Theoretical and Experimental Insights into the Chemical Properties of L-Alanine (2-Aminopropionic Acid)

This study deals with the properties of 2-aminopropionic acid (APPA), an amino acid, using a powerful combination of theory and experiment. We employ computational tools to predict its structure and reactivity, revealing its most stable conformation and potential reaction sites. DFT theory was employed using the software “Gaussian 09W” and “Gauss-View 5.0′ with the ‘B3LYP/6–311++G(d,p)” basis set for DFT calculations. The optimized structure of 2-aminopropionic acid was determined from a variety of conformations, and their associated values were obtained. Analyzing the optimized geometry allowed for identifying the parameters of the stable conformation of 2-aminopropionic acid. Additionally, 2-aminopropionic acid was experimentally investigated by employing FTIR and UV–visible spectroscopic methods. The experimentally gained values were correlated with the theoretical values obtained from the DFT calculations.

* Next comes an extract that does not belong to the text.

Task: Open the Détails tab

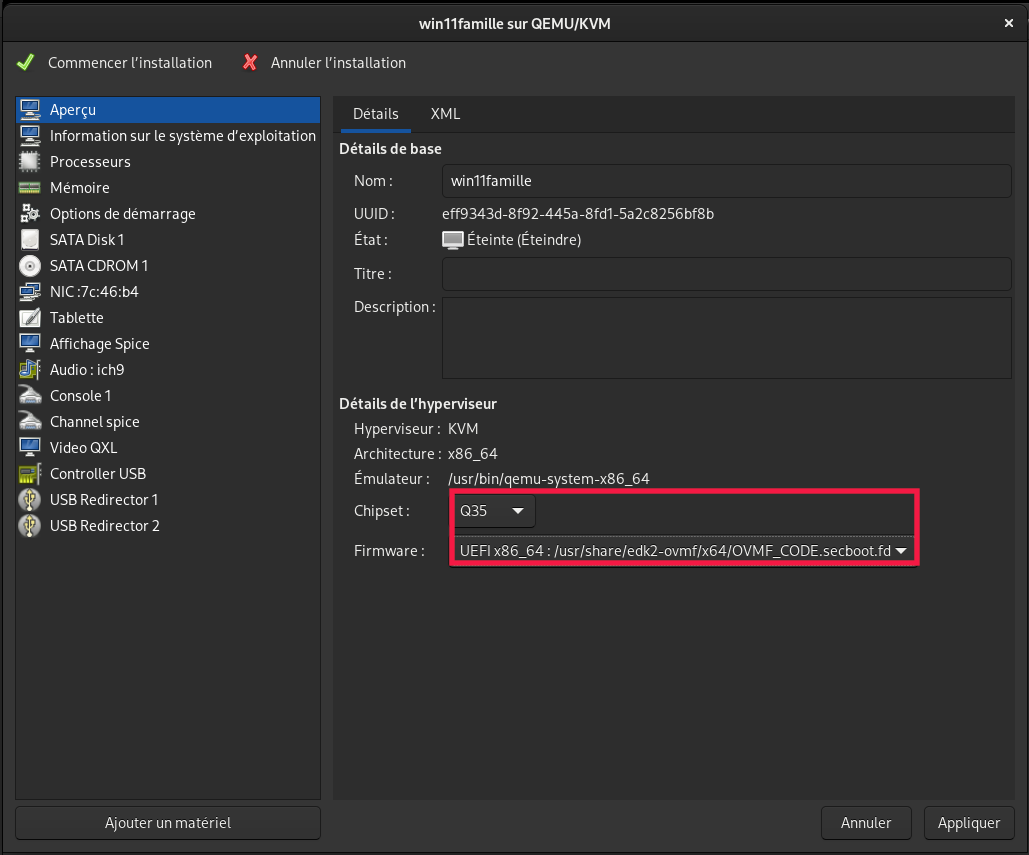Action: (376, 114)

Molecular electrostatic potential analysis was utilized to identify reactive sites and predict chemical reactivity, whereas electron localization function analysis provided insights into electron distribution. Additionally, we analyzed promising nonlinear optical properties, hinting at future applications. We also studied 2-aminopropionic acid's potential for pharmaceutical development, revealing its drug-like nature. This study further explores 2-aminopropionic acid's fascinating properties and paves the way for potential drug development.